My feelings are hurt. I’m not on President Donald Trump’s list of "enemies of the American people." Here is his exact tweet:
"The FAKE NEWS media (failing @nytimes, @NBCNews, @ABC, @CBS, @CNN) is not my enemy, it is the enemy of the American People!
1:48 PM - Feb 17, 2017"
I mean, what do I have to do to make the team? I’ve called him a know-nothing buffoon. I’ve condemned his actions on immigration. My comments on his reaction to judges have dripped with scorn. I’ve ridiculed the ineptitude of both him and the people around him. Yet I’m not on the list of "FAKE NEWS media." I am as big a "FAKE" as any of them.
Perhaps he simply forgot. I notice that The Washington Post is not in the rundown. And WashPo has poh-mouthed Donald Trump as much as any news organization. Is that it? Does he have a faulty memory? That’s debatable. On the one hand, Trump remembers slights in his life that date back to childhood. But at the same time, he recalls events that never happened, like Muslims cheering right after 9/11.
It’s difficult to know whether to dismiss this as amusing hyperbole or cheap-shot demagoguery, or to take it seriously. "I think you should take it seriously," said Reince Priebus, White House chief of staff and chief sycophant, on CBS. Well, there’s a clue. Another one comes from the Trumpster himself: "We have to talk about it. We have to find out what’s going on because the press, honestly, is out of control. The level of dishonesty is out of control."
To many, it raises concerns about an authoritarian approach to news outlets that dare to report in ways other than adulation. Adam Schiff, a Democratic congressman who sits on the House Intelligence Committee, describes Trump’s words as "something that you hear tin-pot dictators say when they want to control all of the information."

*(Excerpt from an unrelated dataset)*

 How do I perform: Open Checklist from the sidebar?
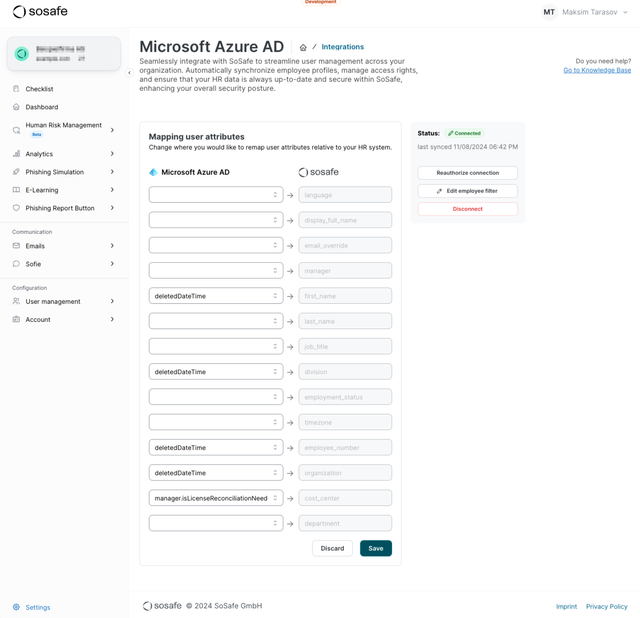39,89
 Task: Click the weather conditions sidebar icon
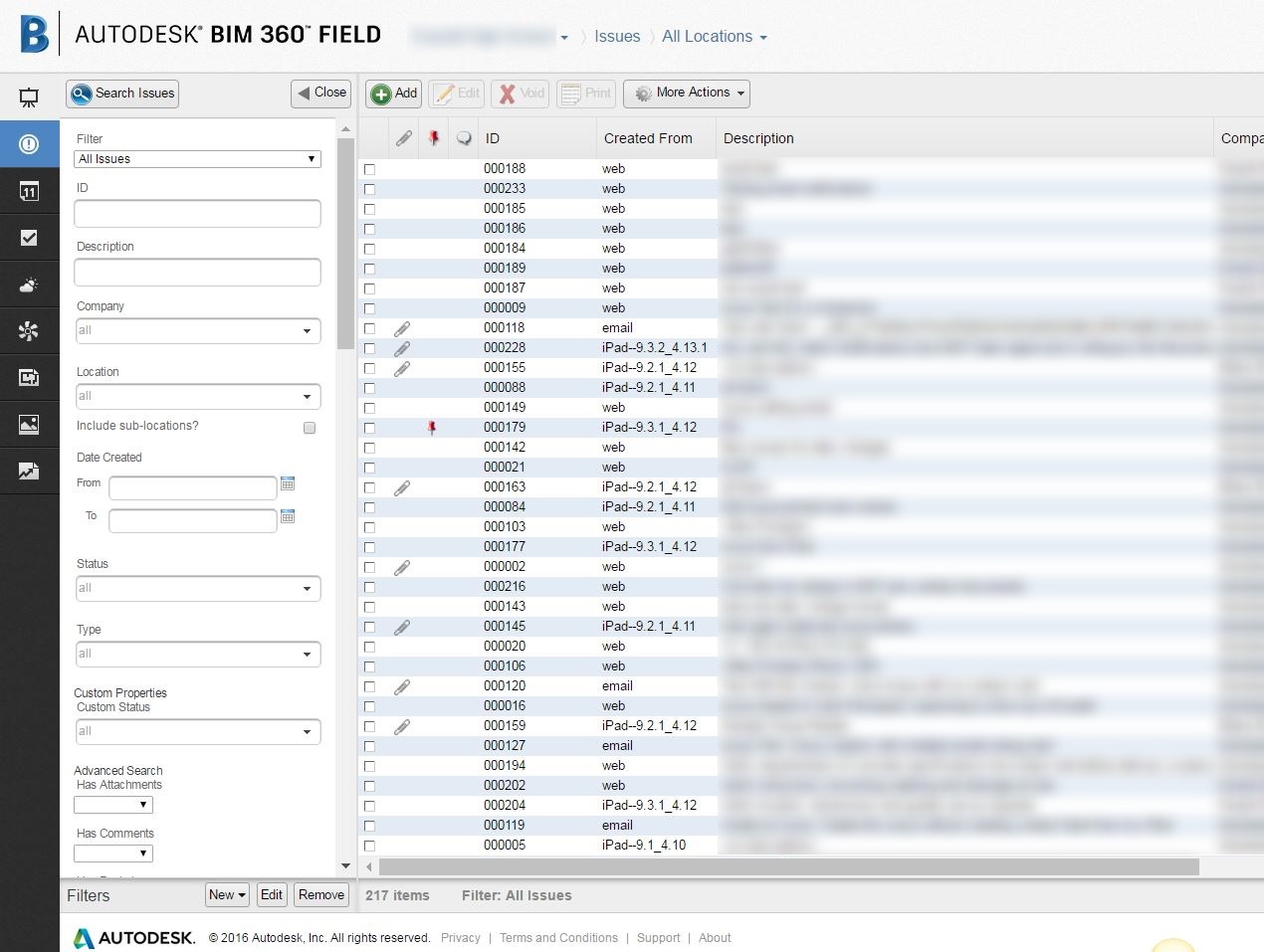click(29, 285)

John McCain, Republican senator who constantly cultivates his image as an iconoclast, was not bothering with subtlety: "If you want to preserve - I’m very serious now - if you want to preserve democracy as we know it, you have to have a free and many times adversarial press, and without it, I am afraid that we would lose so much of our individual liberties over time. That’s how dictators get started."

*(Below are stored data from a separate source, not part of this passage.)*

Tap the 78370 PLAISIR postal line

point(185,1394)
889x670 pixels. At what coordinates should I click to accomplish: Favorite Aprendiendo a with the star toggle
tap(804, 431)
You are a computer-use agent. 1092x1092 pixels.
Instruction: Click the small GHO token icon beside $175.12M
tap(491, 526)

McCain recognizes that in order to have the informed electorate that makes a free society work, we require the aggressive media, even adversarial media, shining a harsh light on the propaganda that these same politicians use to get their way and to prosper. We need to accept that being unpopular goes with our job, because we’re uncovering bitter reality instead of offering reassuring platitudes. Trump is not the first to label us "enemies."
I’m not on his list, but I’m a proud enemy - and not of America, as he charges. We are enemies of the lies and inappropriate actions of any leader who would damage our country. Those of us who care about what we do see that as a way to serve our nation, and protect against those in power here who often are the real enemies of America.